With a swap to KX500 springs and an upgrade to Kawasaki’s accessory cartridge fork kit the KX250 became a true threat to claim the title of best 250 of 1987. Here Dirt Rider’s Terry Swanson demonstrates. Photo Credit: Karel Kramer
On the handling front, the KX remained a middle-of-the-road performer. The new layout made it easier to get forward in the turns but the frame’s relatively sedate geometry and long feel prevented the KX from offering the same sort of steering precision enjoyed by the CR250R. In turns, it preferred to bank off of berms rather than cut to the inside. It was better than previous KXs on flat ground and the front end felt decently planted as long as quality rubber was installed. At speed, the KX was reasonably stable and split the middle between the slightly schizoid Honda and rock-solid Yamaha. In the rough, the bikes steering precision and stability suffered, but that was more a factor of its sub-par forks than any inherent problem with its chassis.

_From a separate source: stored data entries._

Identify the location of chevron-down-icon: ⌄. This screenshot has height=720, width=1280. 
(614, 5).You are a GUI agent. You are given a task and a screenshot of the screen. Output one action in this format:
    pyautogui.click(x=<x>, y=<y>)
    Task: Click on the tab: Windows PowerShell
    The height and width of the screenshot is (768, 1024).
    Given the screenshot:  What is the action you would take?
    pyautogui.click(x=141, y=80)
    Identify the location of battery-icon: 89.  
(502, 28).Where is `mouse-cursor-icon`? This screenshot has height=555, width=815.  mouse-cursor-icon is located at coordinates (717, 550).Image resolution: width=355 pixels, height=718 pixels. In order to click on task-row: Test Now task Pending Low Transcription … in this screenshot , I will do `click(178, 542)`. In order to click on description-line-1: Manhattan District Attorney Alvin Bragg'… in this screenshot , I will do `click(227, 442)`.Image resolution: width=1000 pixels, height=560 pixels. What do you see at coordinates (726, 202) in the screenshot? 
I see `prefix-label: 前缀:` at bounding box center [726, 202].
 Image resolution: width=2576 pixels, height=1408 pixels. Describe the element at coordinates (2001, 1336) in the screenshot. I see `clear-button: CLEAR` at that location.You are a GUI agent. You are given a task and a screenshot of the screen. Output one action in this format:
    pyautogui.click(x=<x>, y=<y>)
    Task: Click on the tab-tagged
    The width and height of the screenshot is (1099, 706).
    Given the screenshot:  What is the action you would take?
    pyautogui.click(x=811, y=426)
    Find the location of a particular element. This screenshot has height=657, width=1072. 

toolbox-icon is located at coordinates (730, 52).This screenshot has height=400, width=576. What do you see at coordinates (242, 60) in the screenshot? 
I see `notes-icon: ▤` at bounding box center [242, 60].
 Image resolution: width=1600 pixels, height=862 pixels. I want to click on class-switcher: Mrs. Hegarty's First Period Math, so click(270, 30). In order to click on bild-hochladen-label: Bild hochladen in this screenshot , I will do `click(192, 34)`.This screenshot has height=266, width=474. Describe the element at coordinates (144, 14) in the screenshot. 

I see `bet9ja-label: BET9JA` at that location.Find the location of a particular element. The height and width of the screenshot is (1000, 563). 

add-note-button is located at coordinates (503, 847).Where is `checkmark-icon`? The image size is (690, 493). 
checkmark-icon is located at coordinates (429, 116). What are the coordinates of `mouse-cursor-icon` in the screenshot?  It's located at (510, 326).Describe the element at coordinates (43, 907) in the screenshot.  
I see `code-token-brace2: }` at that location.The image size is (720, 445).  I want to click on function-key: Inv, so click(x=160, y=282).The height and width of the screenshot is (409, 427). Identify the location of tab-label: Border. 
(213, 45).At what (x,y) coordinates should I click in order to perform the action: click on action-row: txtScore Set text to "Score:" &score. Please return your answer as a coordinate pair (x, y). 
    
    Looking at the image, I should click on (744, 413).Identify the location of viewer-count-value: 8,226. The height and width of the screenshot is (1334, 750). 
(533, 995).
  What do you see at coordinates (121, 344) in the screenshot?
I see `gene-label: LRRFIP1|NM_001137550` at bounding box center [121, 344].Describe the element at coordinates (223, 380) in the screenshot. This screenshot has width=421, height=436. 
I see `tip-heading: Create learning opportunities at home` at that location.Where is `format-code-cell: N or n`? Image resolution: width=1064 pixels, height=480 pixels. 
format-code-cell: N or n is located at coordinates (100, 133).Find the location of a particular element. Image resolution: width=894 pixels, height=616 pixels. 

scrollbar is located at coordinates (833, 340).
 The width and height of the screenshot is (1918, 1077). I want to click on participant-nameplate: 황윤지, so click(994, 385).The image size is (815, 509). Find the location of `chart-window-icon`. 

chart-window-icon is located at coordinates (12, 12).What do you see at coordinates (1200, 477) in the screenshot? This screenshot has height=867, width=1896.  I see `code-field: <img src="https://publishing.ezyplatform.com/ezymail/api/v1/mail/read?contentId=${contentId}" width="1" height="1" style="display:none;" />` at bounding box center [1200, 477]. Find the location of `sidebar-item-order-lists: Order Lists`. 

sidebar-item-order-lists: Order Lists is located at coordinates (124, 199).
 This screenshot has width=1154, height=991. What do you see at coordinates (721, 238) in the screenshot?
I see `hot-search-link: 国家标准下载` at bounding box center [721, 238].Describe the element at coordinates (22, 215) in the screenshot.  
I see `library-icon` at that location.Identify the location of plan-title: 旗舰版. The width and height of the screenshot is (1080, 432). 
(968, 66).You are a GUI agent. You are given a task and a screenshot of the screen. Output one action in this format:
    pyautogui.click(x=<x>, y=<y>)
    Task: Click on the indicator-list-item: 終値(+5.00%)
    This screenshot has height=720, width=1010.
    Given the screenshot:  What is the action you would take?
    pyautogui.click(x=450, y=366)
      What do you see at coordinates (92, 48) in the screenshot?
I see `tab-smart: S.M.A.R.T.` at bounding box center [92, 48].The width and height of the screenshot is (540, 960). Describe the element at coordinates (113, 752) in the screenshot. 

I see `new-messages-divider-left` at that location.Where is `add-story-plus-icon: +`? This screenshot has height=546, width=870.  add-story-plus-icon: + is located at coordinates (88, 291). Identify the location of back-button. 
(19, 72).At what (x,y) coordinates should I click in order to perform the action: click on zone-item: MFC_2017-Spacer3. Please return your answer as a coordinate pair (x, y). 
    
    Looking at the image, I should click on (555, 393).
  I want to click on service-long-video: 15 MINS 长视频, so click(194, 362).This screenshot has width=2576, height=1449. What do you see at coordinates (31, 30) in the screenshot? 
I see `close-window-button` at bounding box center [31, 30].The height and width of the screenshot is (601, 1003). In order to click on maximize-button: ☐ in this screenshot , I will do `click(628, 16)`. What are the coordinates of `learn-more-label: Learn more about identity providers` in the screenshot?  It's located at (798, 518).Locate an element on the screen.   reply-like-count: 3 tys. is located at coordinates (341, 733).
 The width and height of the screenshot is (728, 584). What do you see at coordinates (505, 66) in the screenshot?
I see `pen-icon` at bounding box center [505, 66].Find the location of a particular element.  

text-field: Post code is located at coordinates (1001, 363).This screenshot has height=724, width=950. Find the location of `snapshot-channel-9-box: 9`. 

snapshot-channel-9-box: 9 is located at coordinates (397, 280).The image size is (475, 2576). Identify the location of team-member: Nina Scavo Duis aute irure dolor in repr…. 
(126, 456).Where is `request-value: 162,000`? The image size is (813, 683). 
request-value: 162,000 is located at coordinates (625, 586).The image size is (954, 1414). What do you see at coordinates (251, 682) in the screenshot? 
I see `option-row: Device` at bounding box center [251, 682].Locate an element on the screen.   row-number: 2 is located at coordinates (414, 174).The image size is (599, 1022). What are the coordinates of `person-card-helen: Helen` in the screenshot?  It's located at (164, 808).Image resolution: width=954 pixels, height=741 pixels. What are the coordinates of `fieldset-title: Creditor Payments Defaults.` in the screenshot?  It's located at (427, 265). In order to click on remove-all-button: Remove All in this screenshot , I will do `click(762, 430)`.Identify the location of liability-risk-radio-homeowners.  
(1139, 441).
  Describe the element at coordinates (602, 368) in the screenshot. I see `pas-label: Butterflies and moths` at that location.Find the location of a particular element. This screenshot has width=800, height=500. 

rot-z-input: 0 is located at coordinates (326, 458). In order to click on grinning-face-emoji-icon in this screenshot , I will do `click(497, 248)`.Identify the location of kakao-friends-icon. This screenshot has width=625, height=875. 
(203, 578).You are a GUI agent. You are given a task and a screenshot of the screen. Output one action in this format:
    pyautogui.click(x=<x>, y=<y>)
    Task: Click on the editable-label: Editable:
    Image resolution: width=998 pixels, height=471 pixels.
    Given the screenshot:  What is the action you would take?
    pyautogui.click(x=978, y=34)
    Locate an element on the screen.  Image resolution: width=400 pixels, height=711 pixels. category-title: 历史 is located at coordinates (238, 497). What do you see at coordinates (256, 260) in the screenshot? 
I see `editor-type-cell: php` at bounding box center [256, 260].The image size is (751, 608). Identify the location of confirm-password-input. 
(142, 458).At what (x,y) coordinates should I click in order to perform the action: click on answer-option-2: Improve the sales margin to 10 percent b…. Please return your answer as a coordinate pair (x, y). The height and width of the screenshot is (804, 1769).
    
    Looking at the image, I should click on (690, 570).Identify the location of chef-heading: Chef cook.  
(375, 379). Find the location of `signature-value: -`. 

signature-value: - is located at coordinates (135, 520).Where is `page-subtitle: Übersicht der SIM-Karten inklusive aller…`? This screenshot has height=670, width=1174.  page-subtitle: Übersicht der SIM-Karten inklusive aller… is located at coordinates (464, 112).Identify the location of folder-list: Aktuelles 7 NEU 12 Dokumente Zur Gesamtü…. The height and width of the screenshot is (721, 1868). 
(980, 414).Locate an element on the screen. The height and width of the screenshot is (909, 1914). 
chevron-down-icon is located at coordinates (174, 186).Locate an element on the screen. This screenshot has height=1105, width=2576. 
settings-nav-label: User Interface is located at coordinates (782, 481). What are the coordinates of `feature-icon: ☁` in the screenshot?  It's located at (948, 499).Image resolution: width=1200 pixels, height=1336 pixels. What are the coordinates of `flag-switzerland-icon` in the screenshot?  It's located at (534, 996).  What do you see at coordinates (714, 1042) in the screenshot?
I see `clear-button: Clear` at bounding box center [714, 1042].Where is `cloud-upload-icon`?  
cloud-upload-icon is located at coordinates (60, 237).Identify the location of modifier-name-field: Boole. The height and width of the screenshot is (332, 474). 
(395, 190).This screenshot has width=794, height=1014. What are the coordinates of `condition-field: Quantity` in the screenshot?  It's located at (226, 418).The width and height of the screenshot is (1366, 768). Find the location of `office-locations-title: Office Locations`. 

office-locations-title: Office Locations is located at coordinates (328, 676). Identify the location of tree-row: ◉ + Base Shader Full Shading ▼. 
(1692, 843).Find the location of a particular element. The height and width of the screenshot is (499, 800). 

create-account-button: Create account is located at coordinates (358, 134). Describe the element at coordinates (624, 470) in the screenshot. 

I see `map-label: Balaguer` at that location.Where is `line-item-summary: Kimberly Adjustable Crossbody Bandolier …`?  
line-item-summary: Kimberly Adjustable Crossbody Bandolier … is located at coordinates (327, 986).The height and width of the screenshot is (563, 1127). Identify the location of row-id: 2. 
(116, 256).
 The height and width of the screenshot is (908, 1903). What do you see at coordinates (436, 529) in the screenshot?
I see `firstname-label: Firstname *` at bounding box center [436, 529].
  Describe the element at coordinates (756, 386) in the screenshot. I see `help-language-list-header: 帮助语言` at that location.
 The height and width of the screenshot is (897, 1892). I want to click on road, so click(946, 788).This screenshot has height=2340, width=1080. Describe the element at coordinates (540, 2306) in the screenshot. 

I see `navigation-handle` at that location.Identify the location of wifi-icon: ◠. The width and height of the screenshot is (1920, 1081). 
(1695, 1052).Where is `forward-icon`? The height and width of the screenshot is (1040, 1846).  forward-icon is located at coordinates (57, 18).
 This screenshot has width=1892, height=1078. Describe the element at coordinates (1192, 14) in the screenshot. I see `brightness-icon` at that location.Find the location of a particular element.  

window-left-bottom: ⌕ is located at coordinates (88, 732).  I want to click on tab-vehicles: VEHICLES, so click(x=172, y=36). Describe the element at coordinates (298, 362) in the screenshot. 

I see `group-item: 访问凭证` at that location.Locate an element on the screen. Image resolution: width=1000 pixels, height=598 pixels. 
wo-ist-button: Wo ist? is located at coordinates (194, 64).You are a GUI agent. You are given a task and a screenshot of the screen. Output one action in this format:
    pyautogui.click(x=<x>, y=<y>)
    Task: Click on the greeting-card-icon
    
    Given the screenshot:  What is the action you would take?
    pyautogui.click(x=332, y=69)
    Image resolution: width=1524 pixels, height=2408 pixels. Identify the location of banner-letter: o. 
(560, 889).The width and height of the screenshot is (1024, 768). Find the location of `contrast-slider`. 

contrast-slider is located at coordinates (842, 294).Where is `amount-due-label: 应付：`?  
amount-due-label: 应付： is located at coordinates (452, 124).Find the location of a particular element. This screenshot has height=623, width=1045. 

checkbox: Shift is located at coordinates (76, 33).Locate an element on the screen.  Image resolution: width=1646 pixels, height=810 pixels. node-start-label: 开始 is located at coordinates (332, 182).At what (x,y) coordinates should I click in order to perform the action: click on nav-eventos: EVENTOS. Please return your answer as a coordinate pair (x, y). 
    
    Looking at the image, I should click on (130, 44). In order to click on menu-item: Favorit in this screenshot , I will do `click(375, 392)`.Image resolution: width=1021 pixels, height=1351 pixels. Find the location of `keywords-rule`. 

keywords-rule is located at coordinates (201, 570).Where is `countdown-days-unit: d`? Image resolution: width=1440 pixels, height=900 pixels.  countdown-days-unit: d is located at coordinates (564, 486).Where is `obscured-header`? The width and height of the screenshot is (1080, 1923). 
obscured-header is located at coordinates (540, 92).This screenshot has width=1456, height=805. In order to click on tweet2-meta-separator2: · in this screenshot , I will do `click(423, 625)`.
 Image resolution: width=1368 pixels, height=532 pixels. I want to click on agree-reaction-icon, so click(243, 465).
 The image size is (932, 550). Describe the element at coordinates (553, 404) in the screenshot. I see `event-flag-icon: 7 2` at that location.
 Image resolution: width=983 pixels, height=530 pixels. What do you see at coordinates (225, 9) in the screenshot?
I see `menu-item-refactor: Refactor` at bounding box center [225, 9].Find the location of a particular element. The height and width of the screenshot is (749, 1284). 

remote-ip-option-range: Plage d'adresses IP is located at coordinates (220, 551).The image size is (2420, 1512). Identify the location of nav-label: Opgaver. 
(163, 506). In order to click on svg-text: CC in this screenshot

With the advent of the Production Rule the year before, Jeff Ward’s ‘87 SR250 had to share far more with the production KX than his 1985 championship machine ever had. Photo Credit: Dirt Bike
In the detailing department the KX was improved for 1987 but not without its faults. The new brakes were super powerful and a noticeable increase in performance over 1986. Fast guys loved the ability to stop on a dime but care had to be taken not to stall the motor with the rear’s sudden engagement. Clutch action was smoother at the lever but it was still not a fan of any major abuse. While the motor ran well, fouled plugs seemed to be a common problem, and rejetting did not seem to completely exorcise this annoying occurrence. The removable rear subframe made servicing the shock easier than ever and the new FAIS airbox seemed to keep the air filter clean longer than the competition. The new rims proved far less brittle than in the past, but the rest of the KX’s assorted nuts and bolts were the same pot-metal garbage Kawasaki had been sticking on their machines since the Sixties. Speaking of brittle, the KX’s new plastic proved by far the least durable in the class. Just squeezing the shrouds too hard on a cold day was often enough to crack their fragile structure and cinching down a gas cap too snugly was a surefire way to douse your nuts with gas as the cap split and puked 92 octane in your lap. As with nearly all machines of its time, the stock bars, grips, sprockets, and chain were all garbage, but this was expected in 1987. Lastly, the new shock’s internals laster longer, but bent shafts were a common occurance on KX’s ridden by pros. Riders of average skill were less likely to suffer this malady but it was worth mentioning if you were planning on trying to keep up with the triple-hucking set.
In 1987, Kawasaki introduced by far their most-competitive quarter-liter machine to date. Fast, fun, and ultra-competitive, the redesigned KX250 offered a stark alternative to the Honda’s pro-oriented mid-and-up power profile. For those looking to roost rather than rev, the torquey KX was tons of fun and a rock-solid choice in 1987. Photo Credit: Kawasaki
Overall, the 1987 Kawasaki KX250 turned out to be by far the most-competitive 250 machine ever offered by the green team. It offered the slimmest layout, most powerful brakes, and most torque in the class. It was not as blazing fast on top as the Honda, but it was far easier to ride than the demanding red machine. Most of all, it was fun, with its barky low-end blast and razor-thin feel. If only it had been blessed with a decent set of forks, it would have been the king of the ’87 250 class, but as it was, it was a set of silverware away from greatness.